WHAT IS NEEDED: Among the lines of data below, reproduce only those from the one with "Smith, Skip (55, 802)" through the one with "Query (322, 273)", exactly as they stand, both ends included.

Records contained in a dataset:
• • • •

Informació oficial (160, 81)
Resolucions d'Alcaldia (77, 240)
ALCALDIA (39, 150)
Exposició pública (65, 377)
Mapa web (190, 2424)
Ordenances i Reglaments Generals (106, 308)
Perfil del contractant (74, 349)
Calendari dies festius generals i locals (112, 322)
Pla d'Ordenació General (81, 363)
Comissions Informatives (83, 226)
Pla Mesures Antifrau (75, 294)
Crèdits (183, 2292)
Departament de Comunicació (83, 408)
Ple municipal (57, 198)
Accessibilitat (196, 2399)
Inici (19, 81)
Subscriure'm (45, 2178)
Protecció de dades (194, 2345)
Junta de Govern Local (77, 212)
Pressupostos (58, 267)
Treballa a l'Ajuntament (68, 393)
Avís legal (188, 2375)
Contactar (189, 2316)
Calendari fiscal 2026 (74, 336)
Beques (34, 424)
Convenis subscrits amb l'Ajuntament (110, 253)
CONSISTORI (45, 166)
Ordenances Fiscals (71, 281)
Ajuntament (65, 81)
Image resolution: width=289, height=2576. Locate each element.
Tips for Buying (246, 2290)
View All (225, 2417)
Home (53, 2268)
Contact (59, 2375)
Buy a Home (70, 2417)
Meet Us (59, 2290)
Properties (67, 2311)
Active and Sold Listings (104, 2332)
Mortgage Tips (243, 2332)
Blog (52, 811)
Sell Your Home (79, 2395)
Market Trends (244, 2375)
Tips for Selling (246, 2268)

• • • •

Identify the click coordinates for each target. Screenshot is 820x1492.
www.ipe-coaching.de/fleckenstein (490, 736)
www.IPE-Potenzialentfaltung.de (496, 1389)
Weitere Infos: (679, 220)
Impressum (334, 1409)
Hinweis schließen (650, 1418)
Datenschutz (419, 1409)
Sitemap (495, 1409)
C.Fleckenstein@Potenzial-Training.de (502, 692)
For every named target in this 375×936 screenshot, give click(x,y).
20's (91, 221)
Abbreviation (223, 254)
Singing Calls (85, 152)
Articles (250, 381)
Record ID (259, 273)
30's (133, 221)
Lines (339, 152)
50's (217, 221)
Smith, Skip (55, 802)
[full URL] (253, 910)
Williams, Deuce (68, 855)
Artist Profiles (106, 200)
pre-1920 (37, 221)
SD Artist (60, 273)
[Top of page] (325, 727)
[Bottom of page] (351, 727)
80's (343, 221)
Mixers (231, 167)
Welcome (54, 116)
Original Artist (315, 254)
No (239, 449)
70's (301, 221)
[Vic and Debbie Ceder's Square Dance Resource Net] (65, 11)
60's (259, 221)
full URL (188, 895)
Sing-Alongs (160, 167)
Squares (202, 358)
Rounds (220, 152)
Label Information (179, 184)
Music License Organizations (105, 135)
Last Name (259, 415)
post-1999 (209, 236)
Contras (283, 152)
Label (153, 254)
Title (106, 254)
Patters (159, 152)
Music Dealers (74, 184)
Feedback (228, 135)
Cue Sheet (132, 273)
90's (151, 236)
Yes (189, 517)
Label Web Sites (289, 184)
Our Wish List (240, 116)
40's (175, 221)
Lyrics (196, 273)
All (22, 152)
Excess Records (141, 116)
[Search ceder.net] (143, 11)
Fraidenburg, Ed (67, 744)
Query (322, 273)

• • • •

OUTPUT BELOW:
Smith, Skip (55, 802)
[full URL] (253, 910)
Williams, Deuce (68, 855)
Artist Profiles (106, 200)
pre-1920 (37, 221)
SD Artist (60, 273)
[Top of page] (325, 727)
[Bottom of page] (351, 727)
80's (343, 221)
Mixers (231, 167)
Welcome (54, 116)
Original Artist (315, 254)
No (239, 449)
70's (301, 221)
[Vic and Debbie Ceder's Square Dance Resource Net] (65, 11)
60's (259, 221)
full URL (188, 895)
Sing-Alongs (160, 167)
Squares (202, 358)
Rounds (220, 152)
Label Information (179, 184)
Music License Organizations (105, 135)
Last Name (259, 415)
post-1999 (209, 236)
Contras (283, 152)
Label (153, 254)
Title (106, 254)
Patters (159, 152)
Music Dealers (74, 184)
Feedback (228, 135)
Cue Sheet (132, 273)
90's (151, 236)
Yes (189, 517)
Label Web Sites (289, 184)
Our Wish List (240, 116)
40's (175, 221)
Lyrics (196, 273)
All (22, 152)
Excess Records (141, 116)
[Search ceder.net] (143, 11)
Fraidenburg, Ed (67, 744)
Query (322, 273)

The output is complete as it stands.